TASK ITEM
Print exactly the lines from the one that contains "Click the Gerar QR Code icon" through the final line of the entries below, both included, and nothing else; omit the pictures.

(Saved entries)
BEGIN
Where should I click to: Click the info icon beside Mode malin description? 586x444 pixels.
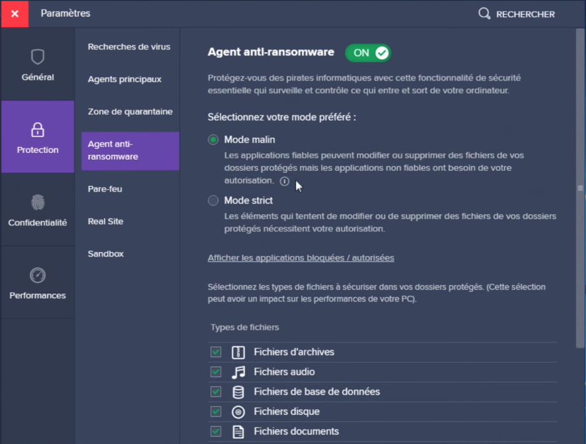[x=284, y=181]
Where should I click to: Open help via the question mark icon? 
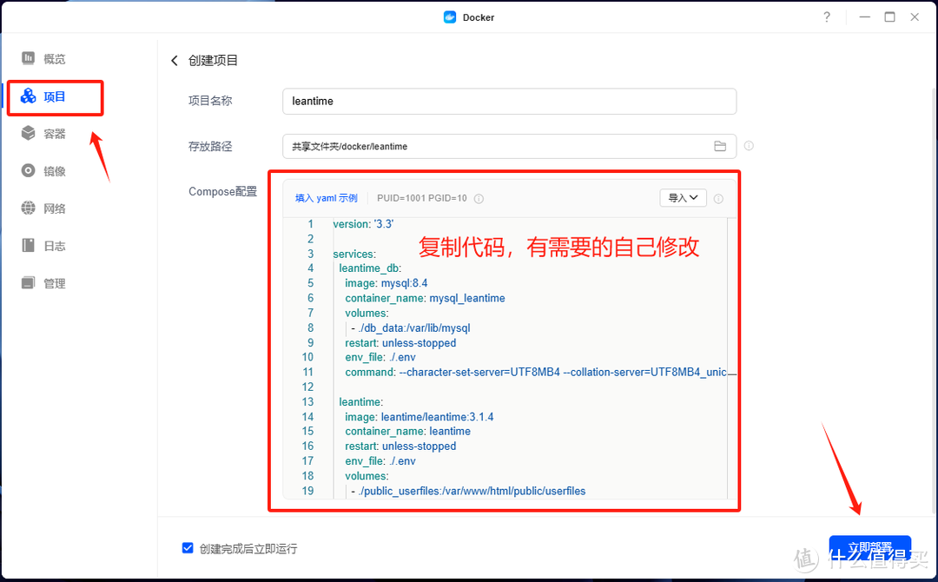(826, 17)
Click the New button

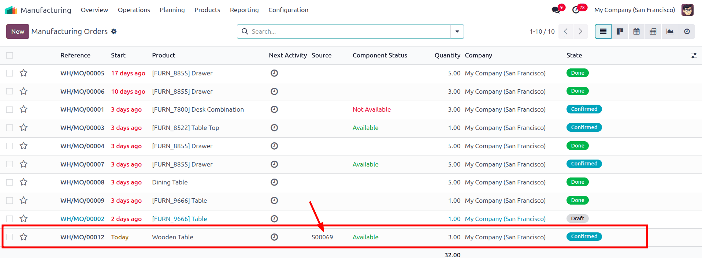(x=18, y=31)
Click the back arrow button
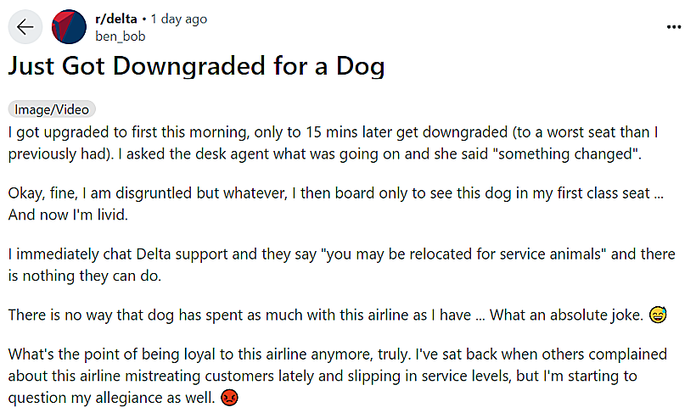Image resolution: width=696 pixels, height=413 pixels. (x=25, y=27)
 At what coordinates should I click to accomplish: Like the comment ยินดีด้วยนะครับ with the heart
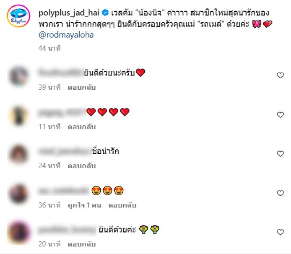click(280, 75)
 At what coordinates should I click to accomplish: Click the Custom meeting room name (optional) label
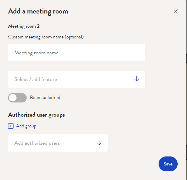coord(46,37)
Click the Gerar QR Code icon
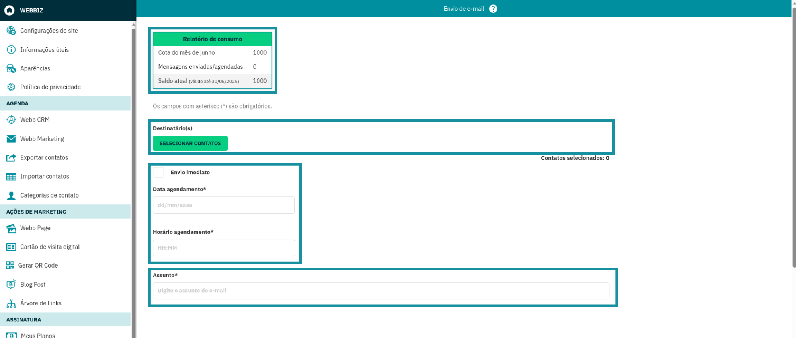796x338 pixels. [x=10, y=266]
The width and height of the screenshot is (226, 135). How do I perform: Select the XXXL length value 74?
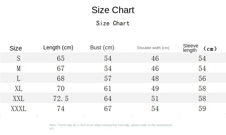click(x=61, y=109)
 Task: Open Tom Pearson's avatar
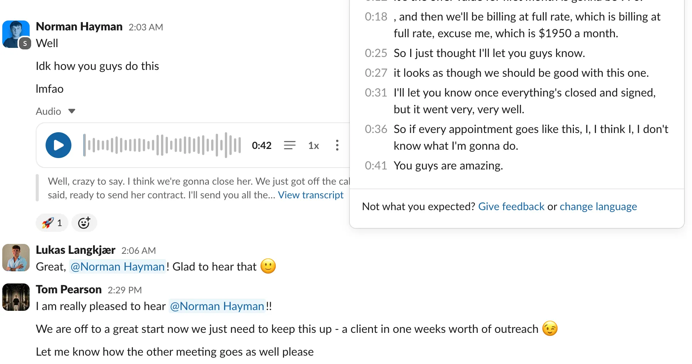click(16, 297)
END
RESULT BELOW
Click the Gerar QR Code icon
796x338 pixels. [x=10, y=266]
The width and height of the screenshot is (226, 135). How do I perform: Select the XXXL length value 74?
click(x=61, y=109)
 Task: Open Tom Pearson's avatar
click(16, 297)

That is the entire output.